It’s a candid book, but not in the sense of shocking. She talks about falling down the stairs with her baby as a result of being tired from trying to do too much, and then the baby not moving. That story ends happily, but it’s easy as a parent to understand the pain and sense of failure such an accident could cause, and how it could change you – and not all in good ways. She talks about almost being raped as a child, and does so in a way that is direct, yet not graphic.

She juggled trying to be a full time mom and a full time career person, and talks about not always managing that balance well. Trying to be a full time mom only and realizing that role, defined that way, wasn’t a good fit, and trying to accept that, to realize that there is more than one path.

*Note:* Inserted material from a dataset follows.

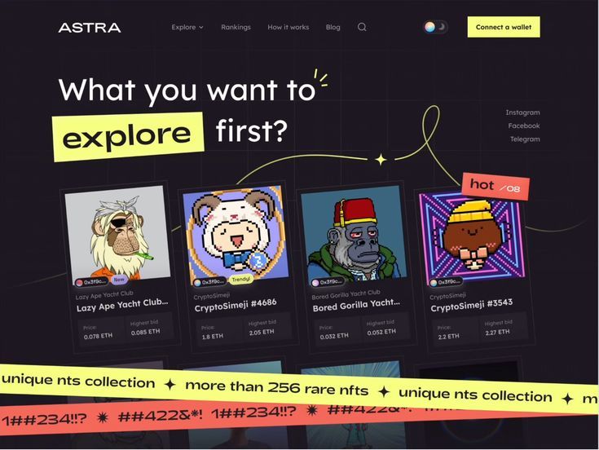Click the search magnifier icon
The height and width of the screenshot is (450, 599).
[362, 27]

She built a career in network news and was poised to do more, then the Dan Rather incident happened at CBS and even though wasn’t involved, the resulting changes cascaded in a way that at age 39 she ended up on the outside looking in. Imagine working your way to the top and in a space of few minutes being unemployed and just about unemployable. Working through that and taking a job that was a step back. Not just a demotion, but just about starting over. Being praised for doing things well that she had mastered 10 years earlier, as if she had learned a new skill. And then, the amazing ending, at least so far, of being “re-discovered” and getting a “real” job, and then having one unexpected moment catapult her to the top again.

Worth reading, for men as much as women. We should talk more about expectations and pressures of managing career and family, and the choices we make, and sometimes the guilt that comes with the choices.